[FRIAM] ordinary language
steve smith
sasmyth at swcp.com
Thu Apr 10 13:53:50 EDT 2025
The oft-maligned Chinese Language Simplification
<https://en.wikipedia.org/wiki/Chinese_Character_Simplification_Scheme>
of the Cultural Revolution seemed on it's face to be an attempt to prune
back out-of-control language bushiness? When seen as an attempt at
social control it seems unconscionable but to curb verbosity and
/circumloquacity/, well motivated?
Trump's verbal tic of fixating on a word (e.g. "Gro-cer-ies" or
"Ta-r-iff") seems to be his nod to the under-literate who feel the same
way when THEY learn a new word?
I'm guiltier than most for (tyring to) add context to the context to the
context of words I don't fully trust to be exactly what I meant:
"/I know you believe you understand what you think I said, but I
think what you heard was not what I meant" ?/
glen wrote:
> [⛧] It also results in a bit of a verbosity explosion, where every
> polysemic word or phrase needs more phrases to disambiguate it, each
> of those phrases then needing more phrases, etc.

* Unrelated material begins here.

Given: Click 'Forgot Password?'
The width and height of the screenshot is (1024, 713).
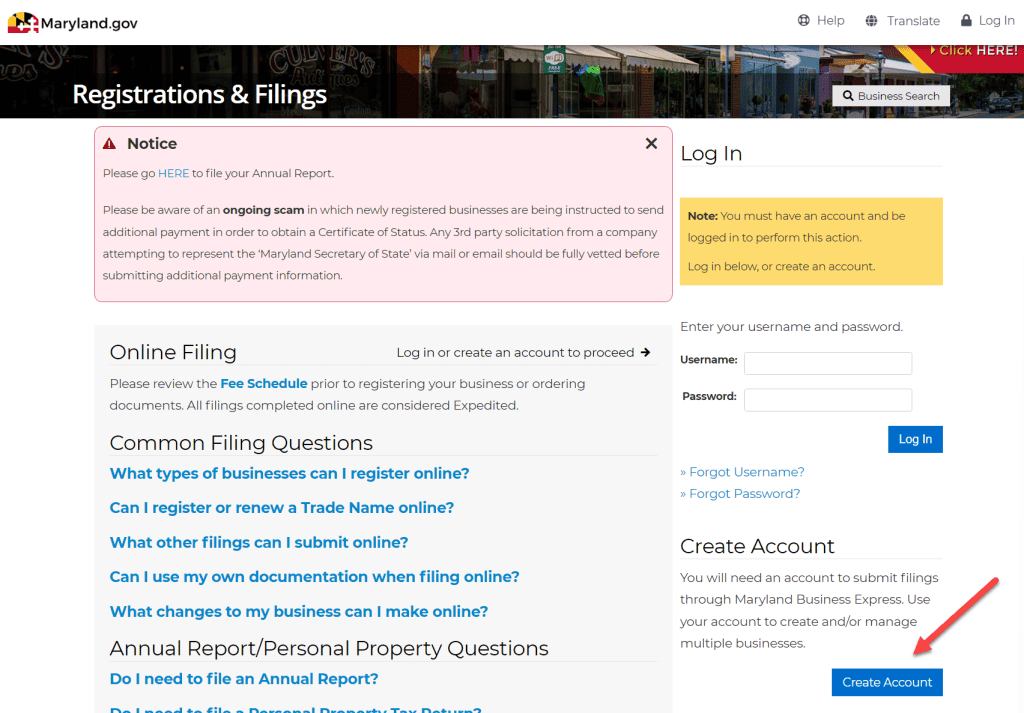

I do believe it is possible to recognize when someone is trying to
communicate vs when someone is trying to obfuscate? I think our
discussions here of late about LLMs touches on this. Can I tell if an
LLM is "trying" to help me research/understand/think-about something" or
is it just trying to "tell me what I want to hear"? There are probably
terms-of-art (a term of art in itself?) for this distinction/spectrum?
While my abstraction of LLMs as a manifold of sub-manifolds with linear
narratives tracing various sub-manifolds might be misbegotten, it is
where my head goes often. The question (for me) is whether there are
families of sub-manifold (said family a manifold in it's own right?)
which can be labeled as "righteous" or "good faith" vs "duplicitous" or
"bad faith".... but to Glen's point, nothing is context free? A
narrative arc on a story-world manifold within a story-multiverse (e.g.
DC vs Marvel, vs ???) represents nested context?
When I worked with lawyers I felt I could tell the difference in the
legalese I occasionally read if they were trying to be clear or
obfuscating... but not sure I could write an algorithm to detect which?
FWIW in the spirit of linguistic hair splitting, one of my favorite
lines from a fantasy short-story was "the glint of the spark of the
light of the fire in the eye of the dragon". Though I'm not sure quite
why... maybe just a verbosity fetish?